In a wrongful death lawsuit, the plaintiff brings a claim that the victim’s death was a result of the defendant’s actions or negligence. Once again, each state has its own laws regarding the requirements for a wrongful death suit. However, most states require the following elements be present for a wrongful death claim:
- A human being died;
- As a result of another’s negligence or intention to cause harm; and
- The survivors of the deceased have suffered monetary loss as a result of the victim’s death.
To expand upon those elements, the party bringing the wrongful death claim will likely need to prove:
- That the victim’s death was in fact caused by the defendant;
- That the defendant intentionally, recklessly, or negligently caused the victim’s death, or that the defendant was strictly liable for the victim’s death;
- That there are surviving beneficiaries or dependents; and
- That the victim’s death has caused monetary damages to the surviving beneficiaries or dependents.
Bringing both criminal charges against the person or entity responsible for the victim’s death, and filing a civil wrongful death suit, are both allowed to be brought against the guilty party. One does not preclude the other. This means that the plaintiff is not stopped from bringing both civil and criminal charges for the same incident. A wrongful death action would be a civil lawsuit, for which the standard for proof is lower than that required for proving a criminal action.
As previously mentioned, in order for a death to be considered wrongful, specific elements must be met. Some of the most common reasons a person would file a wrongful death suit include:
- Deaths that result from medical malpractice;
- Car accidents in which the defendant driver survives and is sued;
- Exposure to hazardous substances;
- Exposure to hazardous conditions while on the job;
- Murder; and
- Other criminal behaviors that lead to the victim’s death.
What Are Some Common Damages Awarded In a Wrongful Death Suit? How and When Must a Suit Be Filed?
Family members who sue for a wrongful death may be awarded damages for:
- Death related expenses, including medical bills and funeral costs. It is important to note that some states consider this to be a separate issue that must be handled with a separate lawsuit;
- Loss of companionship, also known as loss of consortium;
- Loss of decedent’s future earnings or benefits;
- Loss of inheritance because of the untimely death; and
- Punitive damages, if the wrongful conduct was intentional.

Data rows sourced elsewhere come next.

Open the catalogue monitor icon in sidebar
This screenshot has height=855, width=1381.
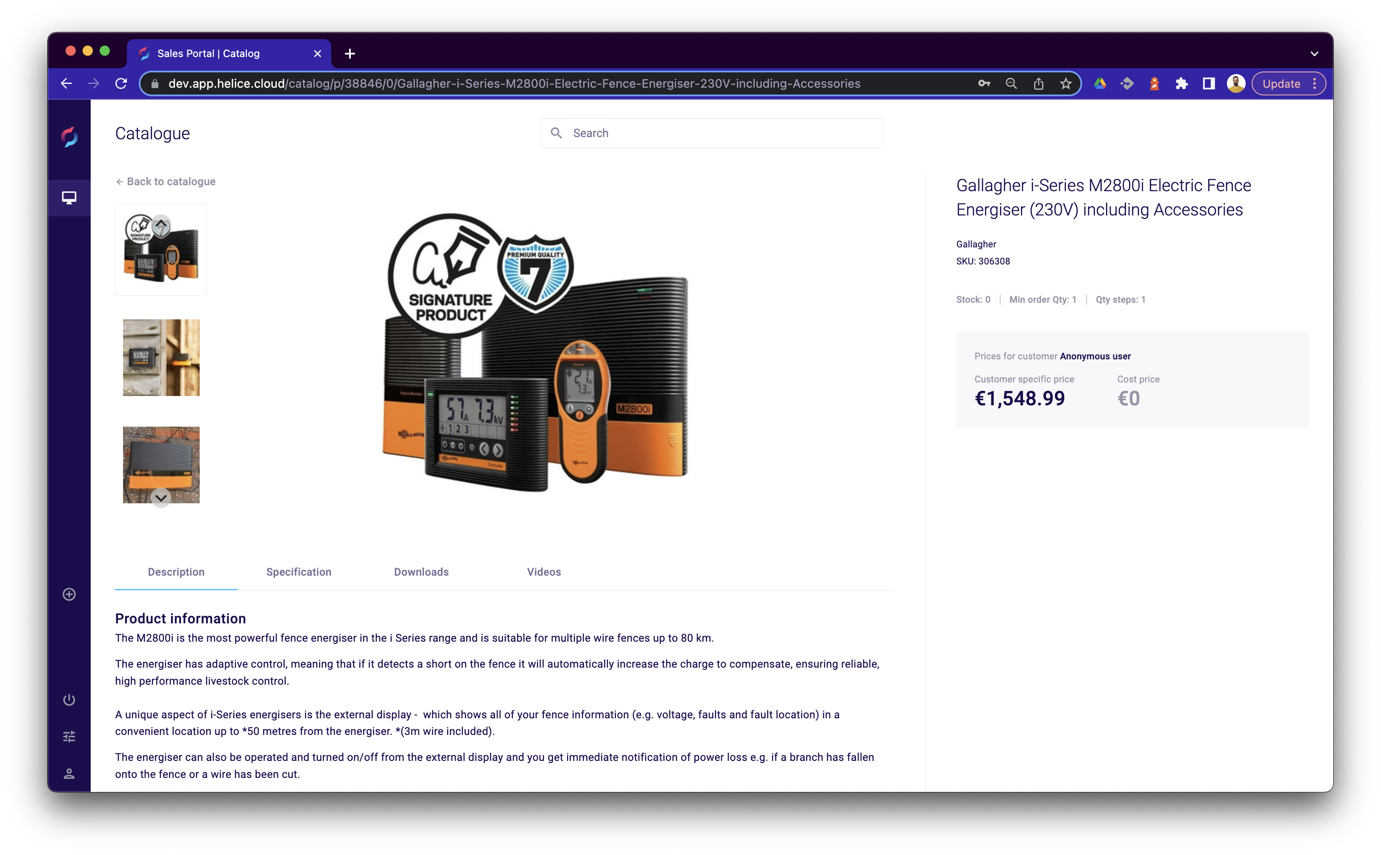69,197
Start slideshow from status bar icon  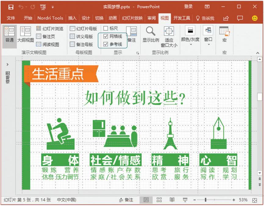pyautogui.click(x=185, y=200)
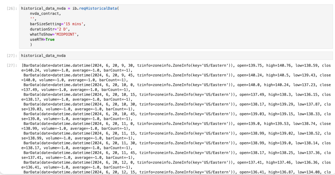Click the nvda_contract argument line
Screen dimensions: 335x175
[46, 14]
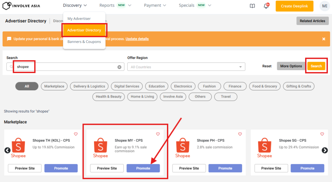
Task: Toggle heart on Shopee PH - CPS
Action: click(x=240, y=134)
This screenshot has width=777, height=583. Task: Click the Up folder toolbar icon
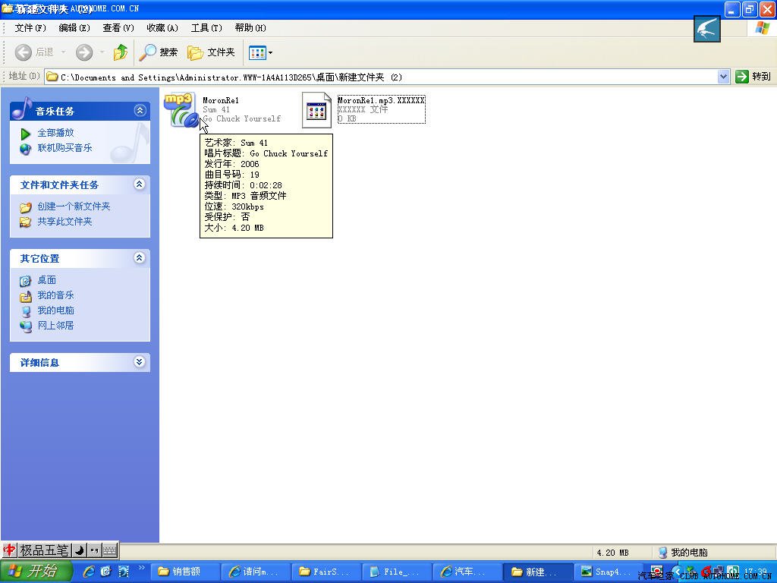pyautogui.click(x=120, y=52)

Damages are generally difficult to calculate, because the court is essentially determining how much the victim would have earned had they not died. Each state utilizes a life expectancy table, which have been designed to determine:
- How long the victim could have lived;
- How many years the victim would have continued to work; and
- How long the victim would have lived in retirement, if applicable.
In addition to a life expectancy table, courts will use the victim’s earnings at the time of death. The court or jury can then estimate the victim’s loss of earnings as well as potential retirement benefits.

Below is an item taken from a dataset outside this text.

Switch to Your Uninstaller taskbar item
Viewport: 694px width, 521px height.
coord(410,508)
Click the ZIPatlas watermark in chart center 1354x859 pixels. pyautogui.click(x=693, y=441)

In order to file a wrongful death suit, the plaintiff will need to be aware of their state’s statute of limitations (filing deadline). Although each state has their own, it generally begins when the person dies and continues for at least one year. If the cause of death is not discovered until later, the court may allow the statute of limitations to begin its running time from the date of discovery. This idea is referred to as Tolling the Statute of Limitations.
Who May Bring a Wrongful Death Lawsuit?
Not just anyone may bring a wrongful death lawsuit, although there are several parties who may. These people must have had a close and personal relationship with the decedent. Therefore, most wrongful death suits are brought by:
- The surviving spouse;
- The decedent’s children;
- Any dependent parents, if the parent lived with the decedent and/or relied upon the decedent for most or all of their financial support;
- Personal representative or designated heirs;
- Putative spouse, or a spouse who was not legally married to the decedent but the court finds that the spouse had good faith belief that their marriage was indeed valid;
- Domestic partner, if the domestic partner is registered with the state in which the partners lived; or
- A minor living with the decedent, who was not their child, and who depended upon the decedent for financial support.

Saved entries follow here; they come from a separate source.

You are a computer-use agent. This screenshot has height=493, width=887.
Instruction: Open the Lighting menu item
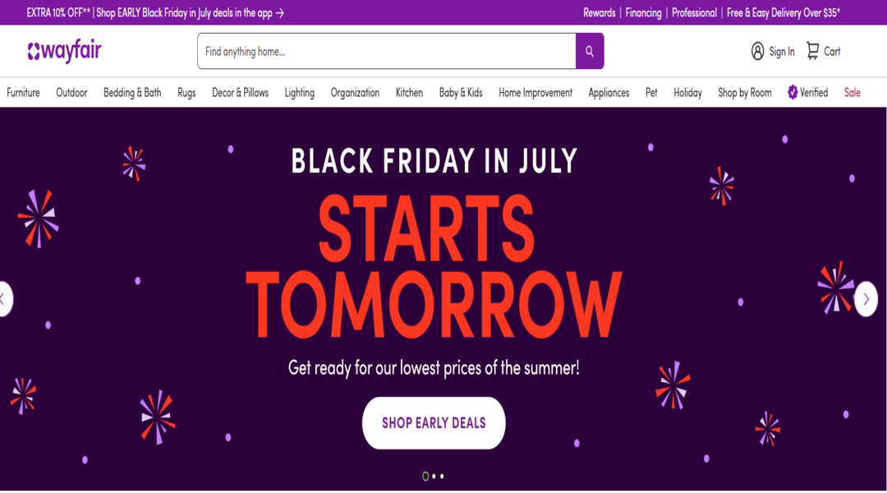tap(299, 92)

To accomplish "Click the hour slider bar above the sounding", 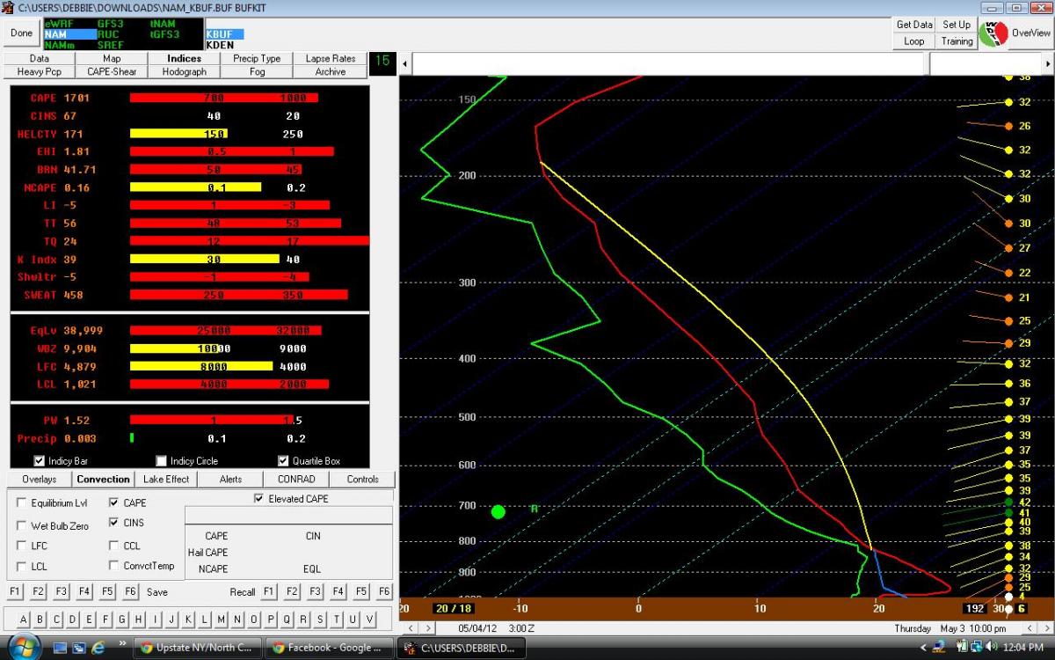I will coord(668,64).
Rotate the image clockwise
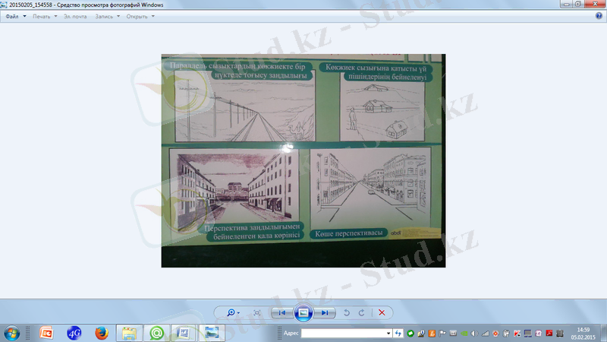 (361, 312)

Once again, state laws may vary on the subject. Some states allow only the personal representative of the decedent to bring a wrongful death action in court. Any money that is then recovered will be placed into a special account, or trust, in order to be distributed to the previously mentioned parties.
Do I Need an Attorney For a Wrongful Death Suit?
If you have lost a family member or loved one to wrongful death, it is in your best interest to consult with a skilled and knowledgeable wrongful death attorney. An experienced attorney can help you determine if their death was in fact wrongful, as well as help you through the legal process. Finally, they can represent you in any necessary court hearings, and file any necessary legal documents.